(Instrução A): Reproduza fielmente o trecho do texto sobre a formação de professores que vai de "O ano de 2011" até "terço, do total.", incluindo este último.

(Texto dado):
Uma das principais metas do novo Plano Nacional de Educação, a formação de professores é hoje um grande desafio para os municípios, que devem enfrentar falta de articulação com os estados, altos custos dos cursos, pouco acesso ao ensino superior e pouco interesse na carreira do magistério

O ano de 2011 começou sem tréguas para a educação brasileira. O último Censo do Ensino Superior, realizado anualmente pelo Ministério da Educação (MEC), revelou que o número de graduandos nos cursos de Pedagogia e Normal Superior caiu pela metade em quatro anos, de 103 mil, em 2005, para 52 mil, em 2009, enquanto no mesmo período, nos cursos de licenciatura, a queda foi de 77 mil para 64 mil. Em uma relação inversamente proporcional, enquanto a quantidade de formandos nesses cursos diminuiu, o número de professores da educação básica que dão aula sem ter o diploma adequado cresceu de 594 mil em 2007 para 636 mil em 2009, representando 32%, ou um terço, do total.

(Instrução B): Transcreva sem alterações as linhas dos registros que vão da linha com "This screenshot has width=632, height=533." até a linha com "Action: [x=537, y=433]", incluindo as duas.

(Dados do exercício):
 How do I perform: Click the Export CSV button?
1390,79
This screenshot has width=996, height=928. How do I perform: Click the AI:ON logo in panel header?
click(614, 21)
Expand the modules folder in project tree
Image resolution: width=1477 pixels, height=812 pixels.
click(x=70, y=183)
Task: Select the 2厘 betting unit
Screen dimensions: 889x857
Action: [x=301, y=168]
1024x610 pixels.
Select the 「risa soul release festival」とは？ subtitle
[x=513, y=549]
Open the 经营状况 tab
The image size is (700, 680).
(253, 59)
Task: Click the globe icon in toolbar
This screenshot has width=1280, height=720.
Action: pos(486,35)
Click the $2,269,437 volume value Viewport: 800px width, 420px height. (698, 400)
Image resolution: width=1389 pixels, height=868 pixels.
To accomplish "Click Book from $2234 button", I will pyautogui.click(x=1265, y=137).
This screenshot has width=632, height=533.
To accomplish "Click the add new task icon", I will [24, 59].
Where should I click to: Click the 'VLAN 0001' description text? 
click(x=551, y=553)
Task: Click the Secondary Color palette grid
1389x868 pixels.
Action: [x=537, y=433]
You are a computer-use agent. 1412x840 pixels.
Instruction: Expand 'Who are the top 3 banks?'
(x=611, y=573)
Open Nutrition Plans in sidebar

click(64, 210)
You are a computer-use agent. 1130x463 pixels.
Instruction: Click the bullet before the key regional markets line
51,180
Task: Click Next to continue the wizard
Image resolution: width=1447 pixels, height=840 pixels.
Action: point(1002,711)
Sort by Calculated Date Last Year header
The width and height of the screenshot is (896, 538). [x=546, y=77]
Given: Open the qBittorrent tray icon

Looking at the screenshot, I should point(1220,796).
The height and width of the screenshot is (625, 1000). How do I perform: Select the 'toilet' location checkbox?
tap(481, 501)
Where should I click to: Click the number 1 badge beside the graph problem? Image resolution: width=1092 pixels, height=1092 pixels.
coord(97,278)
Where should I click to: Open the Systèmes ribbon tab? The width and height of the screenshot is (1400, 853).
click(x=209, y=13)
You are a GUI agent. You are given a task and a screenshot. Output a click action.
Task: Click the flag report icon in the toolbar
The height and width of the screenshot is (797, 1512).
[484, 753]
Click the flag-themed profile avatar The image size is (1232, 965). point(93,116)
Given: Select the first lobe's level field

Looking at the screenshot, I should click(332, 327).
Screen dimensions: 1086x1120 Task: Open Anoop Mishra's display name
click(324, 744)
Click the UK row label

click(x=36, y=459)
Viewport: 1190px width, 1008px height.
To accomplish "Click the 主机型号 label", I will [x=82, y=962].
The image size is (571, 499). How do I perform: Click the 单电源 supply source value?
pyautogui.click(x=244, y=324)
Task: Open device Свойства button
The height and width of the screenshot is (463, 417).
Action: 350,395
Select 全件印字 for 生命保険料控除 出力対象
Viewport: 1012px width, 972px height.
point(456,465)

(Solução escrita A):
O ano de 2011 começou sem tréguas para a educação brasileira. O último Censo do Ensino Superior, realizado anualmente pelo Ministério da Educação (MEC), revelou que o número de graduandos nos cursos de Pedagogia e Normal Superior caiu pela metade em quatro anos, de 103 mil, em 2005, para 52 mil, em 2009, enquanto no mesmo período, nos cursos de licenciatura, a queda foi de 77 mil para 64 mil. Em uma relação inversamente proporcional, enquanto a quantidade de formandos nesses cursos diminuiu, o número de professores da educação básica que dão aula sem ter o diploma adequado cresceu de 594 mil em 2007 para 636 mil em 2009, representando 32%, ou um terço, do total.

(Solução escrita B):
This screenshot has width=632, height=533.
To accomplish "Click the add new task icon", I will [24, 59].
Where should I click to: Click the 'VLAN 0001' description text? 
click(x=551, y=553)
Task: Click the Secondary Color palette grid
1389x868 pixels.
Action: [x=537, y=433]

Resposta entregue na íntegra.